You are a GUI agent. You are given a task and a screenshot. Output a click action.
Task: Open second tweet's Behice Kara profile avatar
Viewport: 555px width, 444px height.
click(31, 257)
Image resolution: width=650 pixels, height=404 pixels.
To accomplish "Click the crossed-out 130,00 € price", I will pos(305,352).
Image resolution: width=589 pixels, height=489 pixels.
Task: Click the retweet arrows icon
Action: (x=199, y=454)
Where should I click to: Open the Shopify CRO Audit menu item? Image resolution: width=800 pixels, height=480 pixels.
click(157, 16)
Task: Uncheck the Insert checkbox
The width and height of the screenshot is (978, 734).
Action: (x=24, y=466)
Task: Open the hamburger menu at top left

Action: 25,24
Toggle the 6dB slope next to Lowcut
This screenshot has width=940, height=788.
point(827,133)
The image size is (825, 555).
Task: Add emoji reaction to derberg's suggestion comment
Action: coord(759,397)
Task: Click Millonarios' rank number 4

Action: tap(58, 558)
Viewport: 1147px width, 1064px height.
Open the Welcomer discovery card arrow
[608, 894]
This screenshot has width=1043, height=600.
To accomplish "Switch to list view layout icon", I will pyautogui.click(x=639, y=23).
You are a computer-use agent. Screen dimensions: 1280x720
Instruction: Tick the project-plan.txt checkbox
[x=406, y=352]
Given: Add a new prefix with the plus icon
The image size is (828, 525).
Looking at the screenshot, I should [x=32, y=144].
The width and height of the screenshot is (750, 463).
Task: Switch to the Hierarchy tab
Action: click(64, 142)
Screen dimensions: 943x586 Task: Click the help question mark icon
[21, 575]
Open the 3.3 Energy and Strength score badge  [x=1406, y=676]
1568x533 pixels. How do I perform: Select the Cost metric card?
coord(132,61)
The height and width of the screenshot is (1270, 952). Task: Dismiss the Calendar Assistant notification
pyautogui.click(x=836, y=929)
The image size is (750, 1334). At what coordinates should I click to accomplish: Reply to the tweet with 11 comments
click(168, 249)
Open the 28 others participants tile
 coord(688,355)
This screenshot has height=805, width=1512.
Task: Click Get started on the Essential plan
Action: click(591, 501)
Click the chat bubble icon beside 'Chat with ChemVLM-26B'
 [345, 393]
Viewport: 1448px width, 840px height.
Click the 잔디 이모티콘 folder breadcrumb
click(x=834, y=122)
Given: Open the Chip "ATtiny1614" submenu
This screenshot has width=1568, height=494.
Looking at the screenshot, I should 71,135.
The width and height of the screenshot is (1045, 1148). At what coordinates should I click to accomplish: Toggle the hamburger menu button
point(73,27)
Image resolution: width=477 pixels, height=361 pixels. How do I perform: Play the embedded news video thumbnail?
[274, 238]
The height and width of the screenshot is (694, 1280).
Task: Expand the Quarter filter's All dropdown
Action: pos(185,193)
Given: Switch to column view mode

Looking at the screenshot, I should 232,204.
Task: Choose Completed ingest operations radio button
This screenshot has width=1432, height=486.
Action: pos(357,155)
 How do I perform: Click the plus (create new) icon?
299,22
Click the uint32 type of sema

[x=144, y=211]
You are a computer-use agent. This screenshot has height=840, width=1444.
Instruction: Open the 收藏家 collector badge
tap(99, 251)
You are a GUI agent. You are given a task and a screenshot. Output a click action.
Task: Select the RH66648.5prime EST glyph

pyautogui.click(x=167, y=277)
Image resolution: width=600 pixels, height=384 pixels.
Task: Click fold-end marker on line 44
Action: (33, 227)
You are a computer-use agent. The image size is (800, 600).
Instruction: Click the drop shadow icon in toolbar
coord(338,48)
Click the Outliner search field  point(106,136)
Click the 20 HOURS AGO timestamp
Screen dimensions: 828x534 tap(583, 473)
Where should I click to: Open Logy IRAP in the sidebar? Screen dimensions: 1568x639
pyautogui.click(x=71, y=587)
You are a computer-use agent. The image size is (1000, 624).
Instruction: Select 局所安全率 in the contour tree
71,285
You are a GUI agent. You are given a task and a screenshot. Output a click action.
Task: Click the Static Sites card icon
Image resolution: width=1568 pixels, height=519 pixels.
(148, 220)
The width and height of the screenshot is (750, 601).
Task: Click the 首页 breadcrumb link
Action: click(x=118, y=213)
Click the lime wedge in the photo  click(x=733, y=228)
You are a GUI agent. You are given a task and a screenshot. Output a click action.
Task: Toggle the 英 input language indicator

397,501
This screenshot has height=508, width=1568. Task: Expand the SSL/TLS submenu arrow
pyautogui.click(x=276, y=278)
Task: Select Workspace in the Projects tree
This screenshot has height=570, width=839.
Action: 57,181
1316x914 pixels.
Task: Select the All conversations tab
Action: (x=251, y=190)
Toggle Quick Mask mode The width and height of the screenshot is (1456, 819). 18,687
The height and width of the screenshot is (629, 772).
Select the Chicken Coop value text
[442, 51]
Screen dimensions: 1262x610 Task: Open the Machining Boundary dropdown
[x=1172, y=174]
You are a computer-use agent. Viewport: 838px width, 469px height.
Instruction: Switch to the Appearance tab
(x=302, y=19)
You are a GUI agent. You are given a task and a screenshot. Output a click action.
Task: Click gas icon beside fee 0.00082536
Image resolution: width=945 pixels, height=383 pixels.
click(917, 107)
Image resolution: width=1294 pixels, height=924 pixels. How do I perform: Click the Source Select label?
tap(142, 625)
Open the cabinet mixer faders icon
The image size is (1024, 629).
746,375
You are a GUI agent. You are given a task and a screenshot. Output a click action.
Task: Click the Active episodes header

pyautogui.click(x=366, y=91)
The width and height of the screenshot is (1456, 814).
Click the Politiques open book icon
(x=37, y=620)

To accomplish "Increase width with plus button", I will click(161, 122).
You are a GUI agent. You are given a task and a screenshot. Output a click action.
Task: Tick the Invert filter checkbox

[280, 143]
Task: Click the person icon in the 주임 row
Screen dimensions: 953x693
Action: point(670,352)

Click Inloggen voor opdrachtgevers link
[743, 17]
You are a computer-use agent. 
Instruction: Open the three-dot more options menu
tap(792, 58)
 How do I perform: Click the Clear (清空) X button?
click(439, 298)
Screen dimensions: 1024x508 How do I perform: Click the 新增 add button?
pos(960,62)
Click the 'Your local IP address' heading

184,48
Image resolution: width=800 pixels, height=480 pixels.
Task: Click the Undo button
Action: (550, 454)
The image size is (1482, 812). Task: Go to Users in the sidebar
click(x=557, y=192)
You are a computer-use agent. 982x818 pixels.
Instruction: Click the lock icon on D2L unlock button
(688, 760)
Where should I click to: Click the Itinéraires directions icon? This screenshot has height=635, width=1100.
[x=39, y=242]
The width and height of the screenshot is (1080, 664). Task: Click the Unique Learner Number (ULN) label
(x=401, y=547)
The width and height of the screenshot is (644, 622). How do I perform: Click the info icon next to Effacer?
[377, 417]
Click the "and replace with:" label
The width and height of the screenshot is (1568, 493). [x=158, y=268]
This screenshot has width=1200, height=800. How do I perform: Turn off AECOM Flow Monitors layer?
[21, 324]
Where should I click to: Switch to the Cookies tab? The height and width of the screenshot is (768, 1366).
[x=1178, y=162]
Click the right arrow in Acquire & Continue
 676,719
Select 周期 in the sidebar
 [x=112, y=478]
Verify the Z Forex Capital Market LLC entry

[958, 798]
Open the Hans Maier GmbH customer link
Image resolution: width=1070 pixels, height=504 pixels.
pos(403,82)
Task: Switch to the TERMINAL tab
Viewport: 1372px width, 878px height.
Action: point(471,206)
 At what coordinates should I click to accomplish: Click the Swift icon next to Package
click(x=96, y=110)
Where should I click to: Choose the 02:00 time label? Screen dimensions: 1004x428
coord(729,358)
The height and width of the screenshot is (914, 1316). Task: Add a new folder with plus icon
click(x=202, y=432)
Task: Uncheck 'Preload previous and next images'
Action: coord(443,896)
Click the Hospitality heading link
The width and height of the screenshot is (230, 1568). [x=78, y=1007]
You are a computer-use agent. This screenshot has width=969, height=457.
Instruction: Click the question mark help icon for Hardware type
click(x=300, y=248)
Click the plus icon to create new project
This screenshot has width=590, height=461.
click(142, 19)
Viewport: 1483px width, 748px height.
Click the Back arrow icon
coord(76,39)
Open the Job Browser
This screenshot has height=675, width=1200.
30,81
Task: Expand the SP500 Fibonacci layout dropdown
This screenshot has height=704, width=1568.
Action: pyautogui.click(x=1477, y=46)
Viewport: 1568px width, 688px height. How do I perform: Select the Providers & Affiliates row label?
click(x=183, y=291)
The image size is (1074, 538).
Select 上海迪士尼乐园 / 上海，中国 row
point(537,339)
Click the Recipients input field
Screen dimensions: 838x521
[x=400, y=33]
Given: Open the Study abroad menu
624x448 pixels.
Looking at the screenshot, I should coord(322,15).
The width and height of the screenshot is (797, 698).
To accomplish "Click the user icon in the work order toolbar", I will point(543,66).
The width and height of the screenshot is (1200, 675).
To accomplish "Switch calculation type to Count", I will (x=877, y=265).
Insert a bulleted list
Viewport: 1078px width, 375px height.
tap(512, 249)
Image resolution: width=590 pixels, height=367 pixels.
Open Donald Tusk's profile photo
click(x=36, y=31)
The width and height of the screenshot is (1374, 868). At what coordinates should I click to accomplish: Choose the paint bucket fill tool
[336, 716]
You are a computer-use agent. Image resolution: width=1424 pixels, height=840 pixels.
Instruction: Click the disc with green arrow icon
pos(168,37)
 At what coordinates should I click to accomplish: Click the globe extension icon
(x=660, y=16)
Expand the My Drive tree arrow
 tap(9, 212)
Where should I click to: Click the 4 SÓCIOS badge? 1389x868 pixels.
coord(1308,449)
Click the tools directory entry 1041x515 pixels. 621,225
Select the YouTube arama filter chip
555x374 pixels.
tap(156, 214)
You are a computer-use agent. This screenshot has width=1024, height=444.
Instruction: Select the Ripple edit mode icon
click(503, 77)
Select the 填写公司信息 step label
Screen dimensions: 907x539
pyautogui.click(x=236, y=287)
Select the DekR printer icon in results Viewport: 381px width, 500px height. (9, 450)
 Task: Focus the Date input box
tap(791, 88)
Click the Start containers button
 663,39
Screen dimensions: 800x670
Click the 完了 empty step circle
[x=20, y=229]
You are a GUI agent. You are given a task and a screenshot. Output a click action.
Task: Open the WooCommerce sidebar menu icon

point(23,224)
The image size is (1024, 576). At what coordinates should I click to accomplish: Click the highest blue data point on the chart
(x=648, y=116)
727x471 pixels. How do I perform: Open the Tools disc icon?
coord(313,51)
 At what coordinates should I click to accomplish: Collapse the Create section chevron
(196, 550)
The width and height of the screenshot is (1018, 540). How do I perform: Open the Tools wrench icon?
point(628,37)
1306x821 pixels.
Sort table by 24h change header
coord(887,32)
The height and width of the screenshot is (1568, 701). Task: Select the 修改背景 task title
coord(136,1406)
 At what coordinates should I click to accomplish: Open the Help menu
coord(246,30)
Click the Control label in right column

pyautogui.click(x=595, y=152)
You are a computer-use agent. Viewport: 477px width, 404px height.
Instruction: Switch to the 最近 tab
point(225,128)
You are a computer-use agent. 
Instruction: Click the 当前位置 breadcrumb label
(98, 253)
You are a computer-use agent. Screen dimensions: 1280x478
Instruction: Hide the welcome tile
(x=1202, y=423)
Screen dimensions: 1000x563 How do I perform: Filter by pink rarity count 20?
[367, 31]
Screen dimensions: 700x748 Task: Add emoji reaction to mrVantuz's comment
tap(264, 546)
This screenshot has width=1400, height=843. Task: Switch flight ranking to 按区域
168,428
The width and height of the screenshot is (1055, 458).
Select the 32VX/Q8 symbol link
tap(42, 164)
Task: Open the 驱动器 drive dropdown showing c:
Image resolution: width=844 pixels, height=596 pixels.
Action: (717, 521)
******************************
# [ACTION ITEM]
Beginning with the line that has "Image resolution: width=844", set down each line through the last one above, exactly, and nothing else.

# [ANSWER FOR THIS EXERCISE]
Image resolution: width=844 pixels, height=596 pixels.
Action: (717, 521)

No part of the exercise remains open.